HOUSTON (TCD) — The National Center for Missing & Exploited Children (NCMEC) released a new sketch this week of one of the victims of a serial killer known as the “Candy Man” in the hope of positively identifying him.
The victim, who became known as John Doe 1973, was found deceased Aug. 9, 1973, in Houston, but officials said he had most likely been dead for at least a year. The victim was a white male “possibly with Hispanic admixture” with long brown hair. He was wearing striped Catalina swim trunks and a khaki shirt with a red, white, and blue peace symbol on the back with “USA” underneath it. The victim also had dark blue corduroy pants, a leather ankle bracelet, and brown leather cowboy boots.
His estimated age is between 15 and 18 years old.
According to the NCMEC, the victim had spinal bifida, which could have affected the way he walked.
John Doe 1973 remains the last unidentified victim of the serial killer Dean Arnold Corrl, who was known as the “Candy Man.” Corrl kidnapped and killed almost 30 young men in Houston between 1970 and 1973. These victims were known as the “Lost Boys.”
Corrl reportedly got the moniker because he worked at his mother’s candy company and handed out free candy to boys in the neighborhood, the NCMEC said in a blog post.
On Aug. 8, 1973, Pasadena Police Department officers went to 2020 Lamar St. and found 17-year-old Elmer Wayne Henley next to Corrl’s dead body on the ground.
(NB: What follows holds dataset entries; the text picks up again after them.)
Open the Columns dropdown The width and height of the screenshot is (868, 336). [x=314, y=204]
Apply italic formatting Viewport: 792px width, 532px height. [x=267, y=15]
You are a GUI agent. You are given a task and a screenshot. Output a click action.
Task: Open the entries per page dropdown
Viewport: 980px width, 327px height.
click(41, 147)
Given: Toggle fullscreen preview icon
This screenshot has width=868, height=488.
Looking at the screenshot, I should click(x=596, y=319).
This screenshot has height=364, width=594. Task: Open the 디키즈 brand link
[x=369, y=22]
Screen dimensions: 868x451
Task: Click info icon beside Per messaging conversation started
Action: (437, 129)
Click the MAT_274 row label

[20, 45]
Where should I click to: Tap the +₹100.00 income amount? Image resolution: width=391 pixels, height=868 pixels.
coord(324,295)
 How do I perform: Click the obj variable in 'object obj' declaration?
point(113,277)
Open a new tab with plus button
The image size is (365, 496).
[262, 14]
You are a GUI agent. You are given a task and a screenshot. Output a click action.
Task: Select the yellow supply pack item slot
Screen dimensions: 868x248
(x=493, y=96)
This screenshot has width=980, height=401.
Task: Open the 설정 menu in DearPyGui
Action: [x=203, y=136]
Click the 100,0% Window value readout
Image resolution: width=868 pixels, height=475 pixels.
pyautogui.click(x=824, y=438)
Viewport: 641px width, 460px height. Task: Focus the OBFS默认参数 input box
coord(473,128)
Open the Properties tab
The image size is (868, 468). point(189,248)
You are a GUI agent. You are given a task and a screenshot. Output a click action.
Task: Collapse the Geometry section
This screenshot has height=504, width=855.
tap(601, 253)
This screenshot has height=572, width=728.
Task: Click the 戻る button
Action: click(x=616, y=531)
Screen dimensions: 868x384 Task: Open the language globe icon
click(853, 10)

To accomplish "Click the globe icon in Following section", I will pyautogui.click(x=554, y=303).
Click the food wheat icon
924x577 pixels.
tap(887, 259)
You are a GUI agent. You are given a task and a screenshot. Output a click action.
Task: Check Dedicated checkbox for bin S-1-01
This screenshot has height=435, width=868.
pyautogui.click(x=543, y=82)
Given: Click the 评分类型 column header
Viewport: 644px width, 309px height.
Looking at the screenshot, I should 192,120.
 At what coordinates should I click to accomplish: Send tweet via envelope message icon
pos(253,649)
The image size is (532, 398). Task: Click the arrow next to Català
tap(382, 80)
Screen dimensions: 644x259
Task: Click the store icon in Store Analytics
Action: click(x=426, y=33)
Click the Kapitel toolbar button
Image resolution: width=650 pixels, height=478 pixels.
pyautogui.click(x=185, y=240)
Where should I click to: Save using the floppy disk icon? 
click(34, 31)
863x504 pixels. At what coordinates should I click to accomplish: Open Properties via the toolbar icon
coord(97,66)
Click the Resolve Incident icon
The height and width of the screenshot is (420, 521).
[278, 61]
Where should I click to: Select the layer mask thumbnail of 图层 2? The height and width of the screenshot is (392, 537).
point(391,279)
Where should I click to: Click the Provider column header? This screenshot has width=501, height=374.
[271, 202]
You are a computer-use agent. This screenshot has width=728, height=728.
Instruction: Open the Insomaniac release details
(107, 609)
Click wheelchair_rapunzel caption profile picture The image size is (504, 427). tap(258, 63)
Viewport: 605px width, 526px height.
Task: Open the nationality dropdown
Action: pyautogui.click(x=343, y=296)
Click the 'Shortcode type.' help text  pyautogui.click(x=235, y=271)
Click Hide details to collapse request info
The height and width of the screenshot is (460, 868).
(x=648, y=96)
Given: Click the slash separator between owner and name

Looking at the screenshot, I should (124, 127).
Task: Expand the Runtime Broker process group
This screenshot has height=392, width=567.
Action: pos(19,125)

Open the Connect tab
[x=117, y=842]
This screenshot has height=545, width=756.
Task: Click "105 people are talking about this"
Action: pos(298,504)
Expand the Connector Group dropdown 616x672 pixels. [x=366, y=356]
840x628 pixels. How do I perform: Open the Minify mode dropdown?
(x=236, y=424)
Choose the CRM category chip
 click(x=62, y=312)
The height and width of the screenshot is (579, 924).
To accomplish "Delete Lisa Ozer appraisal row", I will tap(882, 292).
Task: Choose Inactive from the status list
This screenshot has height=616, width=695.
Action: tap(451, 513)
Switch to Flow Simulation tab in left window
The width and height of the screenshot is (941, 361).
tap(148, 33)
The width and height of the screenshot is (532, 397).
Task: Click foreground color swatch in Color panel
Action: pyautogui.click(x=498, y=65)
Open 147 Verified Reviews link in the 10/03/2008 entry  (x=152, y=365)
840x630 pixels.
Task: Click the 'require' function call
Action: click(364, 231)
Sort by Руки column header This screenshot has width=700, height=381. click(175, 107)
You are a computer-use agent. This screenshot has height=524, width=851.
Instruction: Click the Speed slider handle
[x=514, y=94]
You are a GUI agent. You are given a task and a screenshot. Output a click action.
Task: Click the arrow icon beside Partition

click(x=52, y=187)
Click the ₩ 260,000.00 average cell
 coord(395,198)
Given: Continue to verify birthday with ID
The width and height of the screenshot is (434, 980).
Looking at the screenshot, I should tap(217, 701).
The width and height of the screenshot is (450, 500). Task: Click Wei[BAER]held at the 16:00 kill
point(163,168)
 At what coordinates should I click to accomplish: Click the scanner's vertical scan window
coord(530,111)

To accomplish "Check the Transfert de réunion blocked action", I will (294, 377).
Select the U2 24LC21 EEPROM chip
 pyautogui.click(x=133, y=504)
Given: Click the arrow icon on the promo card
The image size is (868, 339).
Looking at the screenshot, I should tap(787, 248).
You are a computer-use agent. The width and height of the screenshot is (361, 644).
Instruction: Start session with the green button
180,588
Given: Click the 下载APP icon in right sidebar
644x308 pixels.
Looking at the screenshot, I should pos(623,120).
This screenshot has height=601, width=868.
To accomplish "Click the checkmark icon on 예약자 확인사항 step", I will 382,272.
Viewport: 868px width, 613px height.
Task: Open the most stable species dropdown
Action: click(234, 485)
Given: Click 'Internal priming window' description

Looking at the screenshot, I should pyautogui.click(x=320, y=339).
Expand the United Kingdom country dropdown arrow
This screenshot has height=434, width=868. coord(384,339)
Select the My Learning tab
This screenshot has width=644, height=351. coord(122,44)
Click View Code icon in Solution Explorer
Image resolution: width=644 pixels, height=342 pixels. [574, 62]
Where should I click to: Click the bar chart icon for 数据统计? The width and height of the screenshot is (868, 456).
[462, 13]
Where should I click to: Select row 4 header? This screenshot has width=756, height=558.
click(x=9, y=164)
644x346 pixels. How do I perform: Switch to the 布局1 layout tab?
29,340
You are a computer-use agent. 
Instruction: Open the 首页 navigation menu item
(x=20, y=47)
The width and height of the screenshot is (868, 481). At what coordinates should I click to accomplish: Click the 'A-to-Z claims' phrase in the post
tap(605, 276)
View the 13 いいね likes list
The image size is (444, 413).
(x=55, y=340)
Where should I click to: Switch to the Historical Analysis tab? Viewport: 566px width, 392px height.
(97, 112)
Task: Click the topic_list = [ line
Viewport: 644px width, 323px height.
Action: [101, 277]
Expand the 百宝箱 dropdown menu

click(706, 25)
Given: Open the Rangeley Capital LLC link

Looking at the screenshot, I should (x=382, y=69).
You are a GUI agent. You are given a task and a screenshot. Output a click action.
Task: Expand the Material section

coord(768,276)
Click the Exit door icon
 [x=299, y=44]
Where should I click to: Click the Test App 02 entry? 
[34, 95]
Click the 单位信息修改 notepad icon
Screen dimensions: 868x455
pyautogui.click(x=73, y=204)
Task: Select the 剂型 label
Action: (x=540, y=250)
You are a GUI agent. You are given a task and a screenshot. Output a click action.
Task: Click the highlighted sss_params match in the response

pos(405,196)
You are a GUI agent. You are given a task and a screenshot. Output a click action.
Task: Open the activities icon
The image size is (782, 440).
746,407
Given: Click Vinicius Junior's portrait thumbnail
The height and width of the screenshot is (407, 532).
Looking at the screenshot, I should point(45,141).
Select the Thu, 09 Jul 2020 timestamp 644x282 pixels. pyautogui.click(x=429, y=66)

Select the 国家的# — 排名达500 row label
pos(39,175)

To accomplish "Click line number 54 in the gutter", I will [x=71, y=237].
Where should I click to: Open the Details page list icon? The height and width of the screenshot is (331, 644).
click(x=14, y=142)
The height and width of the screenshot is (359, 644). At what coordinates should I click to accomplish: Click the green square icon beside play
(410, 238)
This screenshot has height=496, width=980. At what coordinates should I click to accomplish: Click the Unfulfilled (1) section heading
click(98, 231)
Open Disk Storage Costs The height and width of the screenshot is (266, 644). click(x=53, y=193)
Henley said he shot Corrl in self-defense.
Soon, Henley and another teen, 18-year-old David Brooks, showed police several places where they hid bodies of their victims, including in a storage shed, a reservoir, and a beach. Investigators located 28 bodies, but the NCMEC says the “true death toll will most likely never be known.”
Henley and Brooks helped lure the victims to Corrl’s home “under false promises of fun,” and they would later kill the boys. Corrl reportedly paid Henley and Brooks $200 for each victim they brought to him.
KHOU-TV reports the victims had been raped and tortured prior to their murders.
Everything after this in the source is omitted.